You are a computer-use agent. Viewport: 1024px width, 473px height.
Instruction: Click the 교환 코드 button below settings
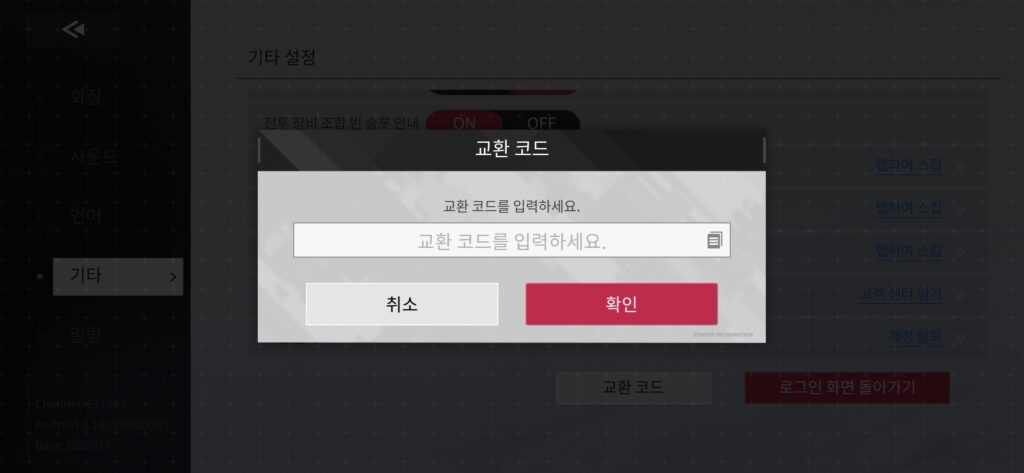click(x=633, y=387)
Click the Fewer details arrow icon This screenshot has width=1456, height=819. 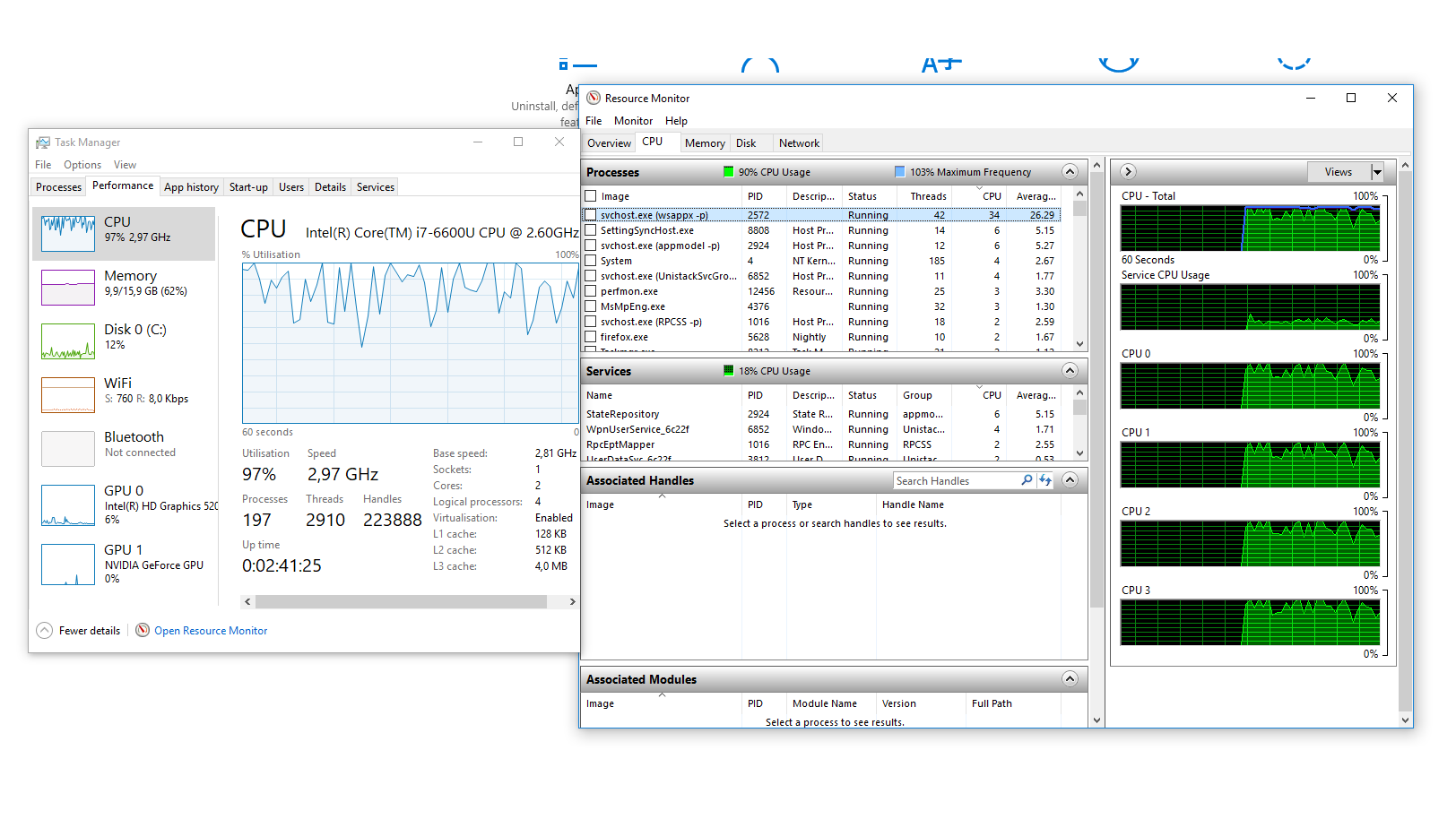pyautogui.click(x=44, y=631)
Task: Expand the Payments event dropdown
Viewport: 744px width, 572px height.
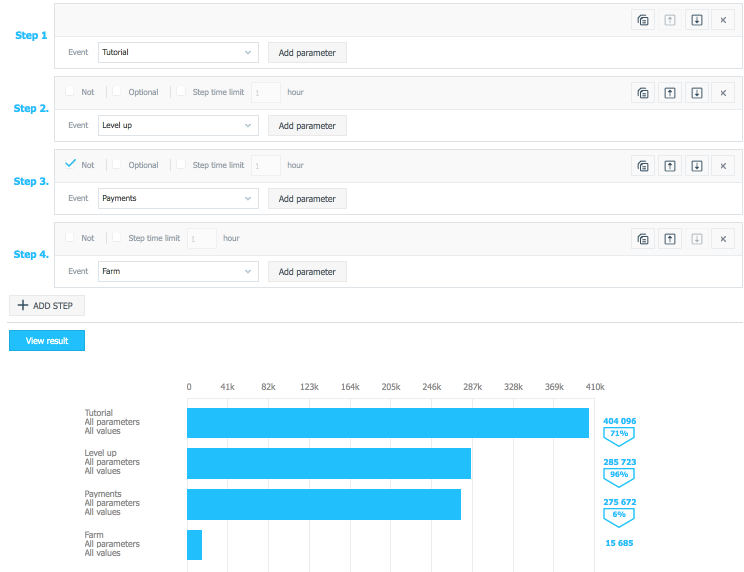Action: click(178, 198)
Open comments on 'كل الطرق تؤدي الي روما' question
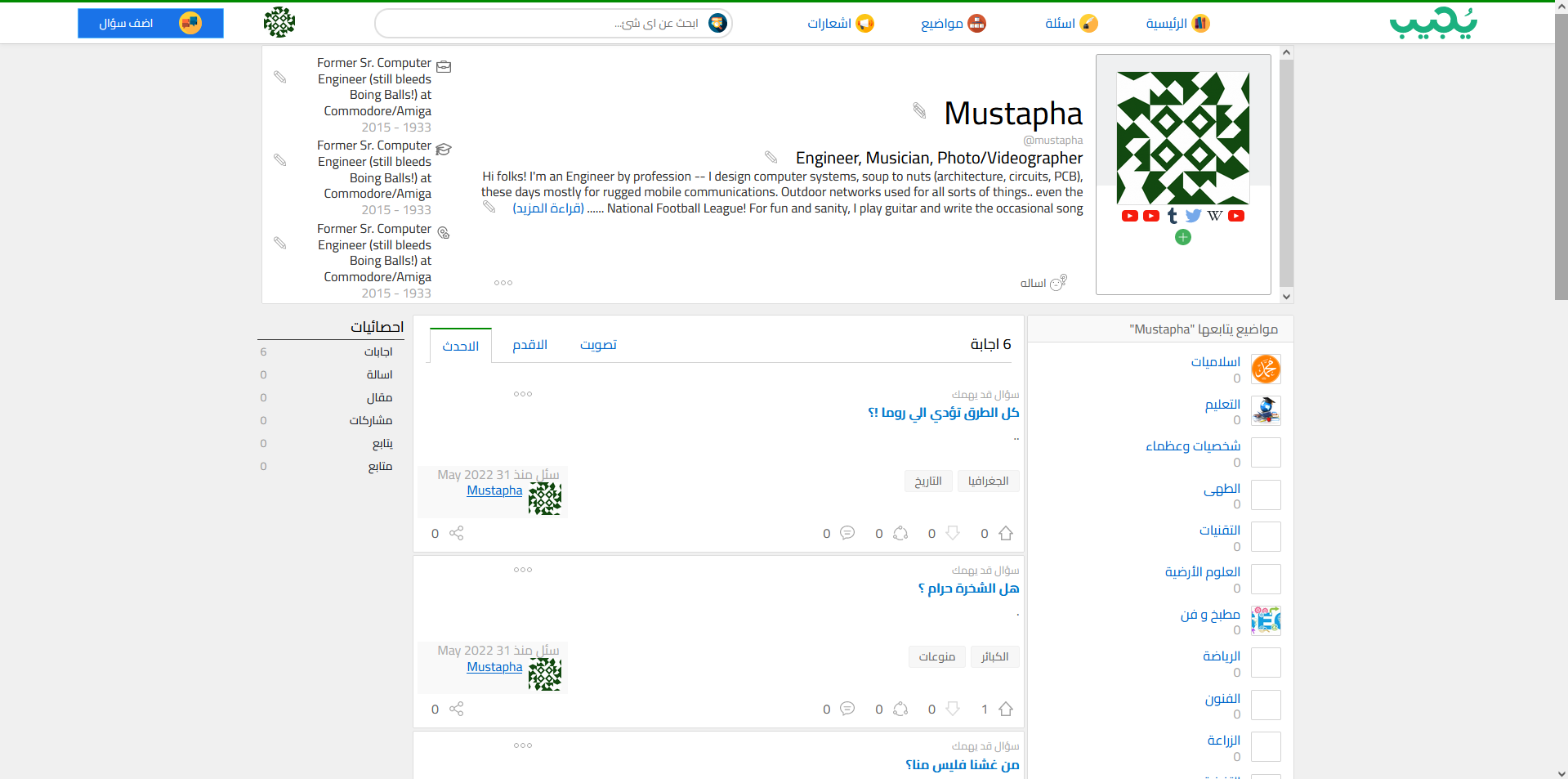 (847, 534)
==
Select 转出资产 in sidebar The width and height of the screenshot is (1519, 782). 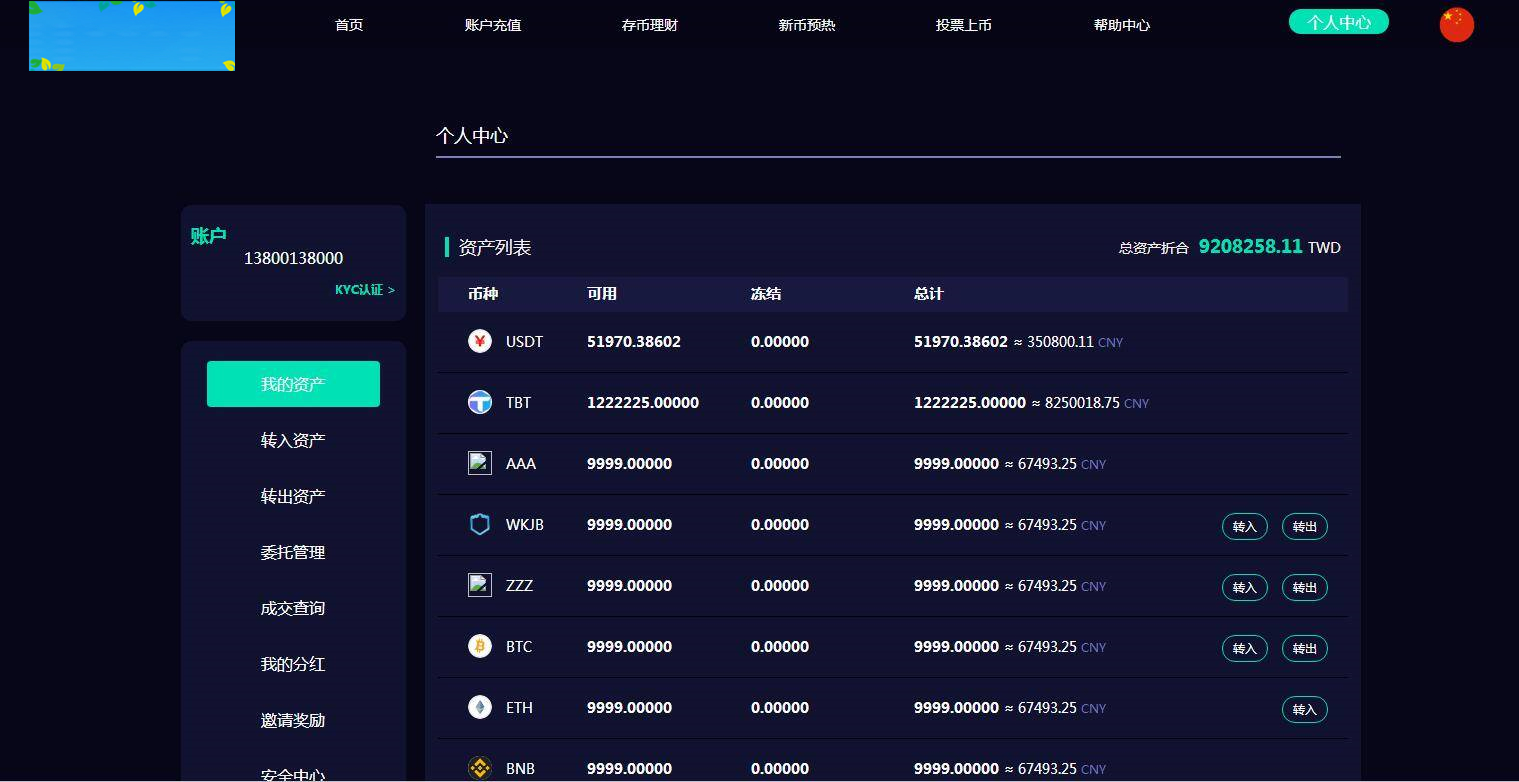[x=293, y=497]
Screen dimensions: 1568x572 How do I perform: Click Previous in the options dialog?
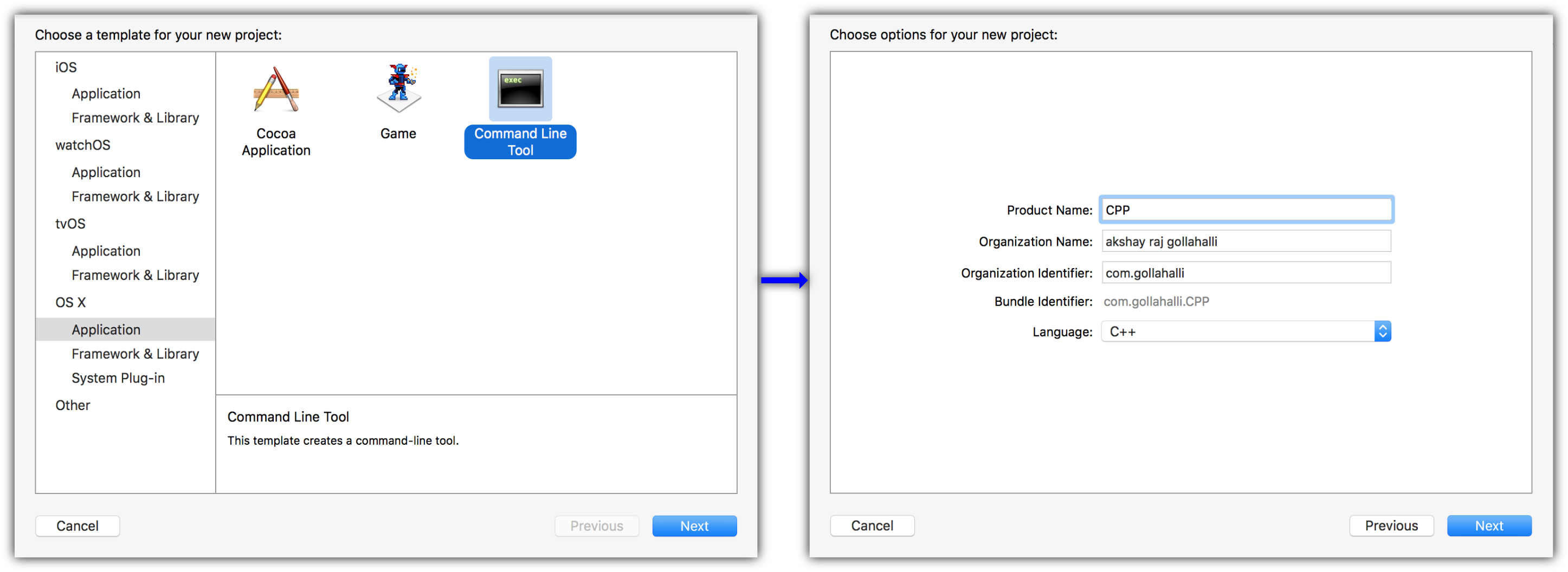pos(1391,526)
==
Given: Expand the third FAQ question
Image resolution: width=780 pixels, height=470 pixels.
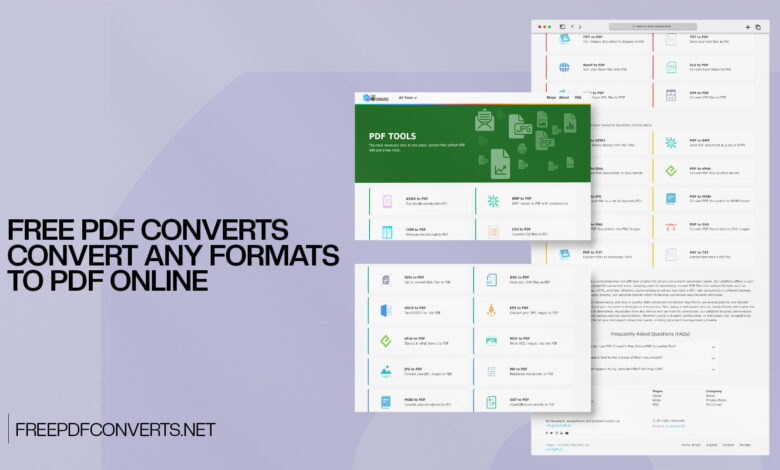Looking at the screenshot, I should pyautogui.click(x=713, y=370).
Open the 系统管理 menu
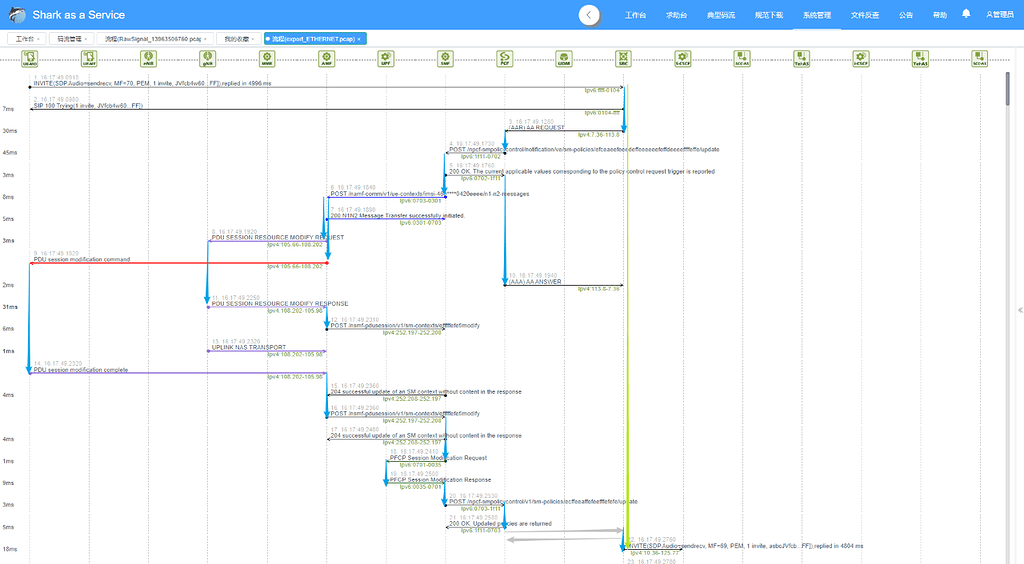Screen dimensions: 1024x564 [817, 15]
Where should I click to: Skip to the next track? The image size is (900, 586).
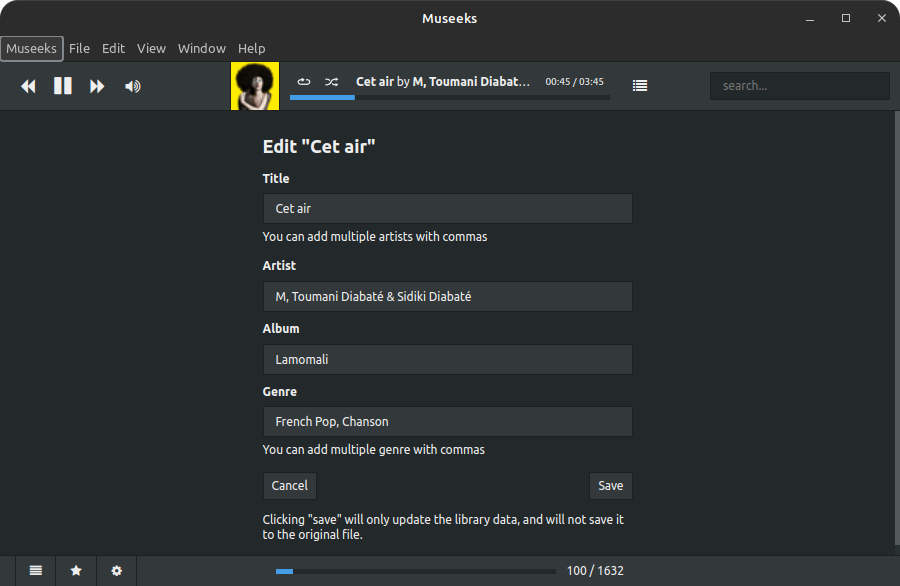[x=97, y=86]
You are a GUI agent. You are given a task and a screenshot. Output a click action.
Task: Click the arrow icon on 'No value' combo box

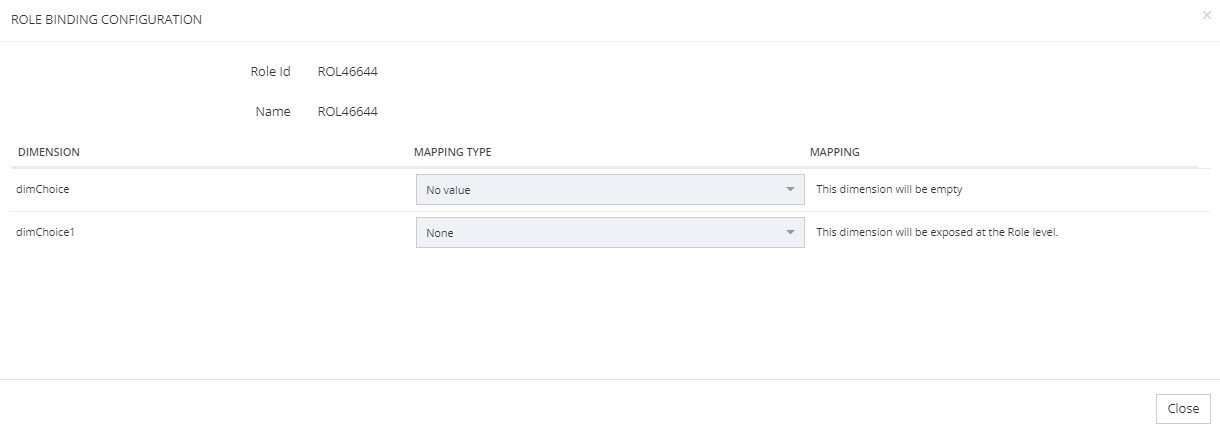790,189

▶ **Exercise details**: Your answer should consist of each line of the data above in which the word "Expand" occurs.

▶ **Answer for the task**:
Task: Expand the Payments event dropdown
Given: Expand the third FAQ question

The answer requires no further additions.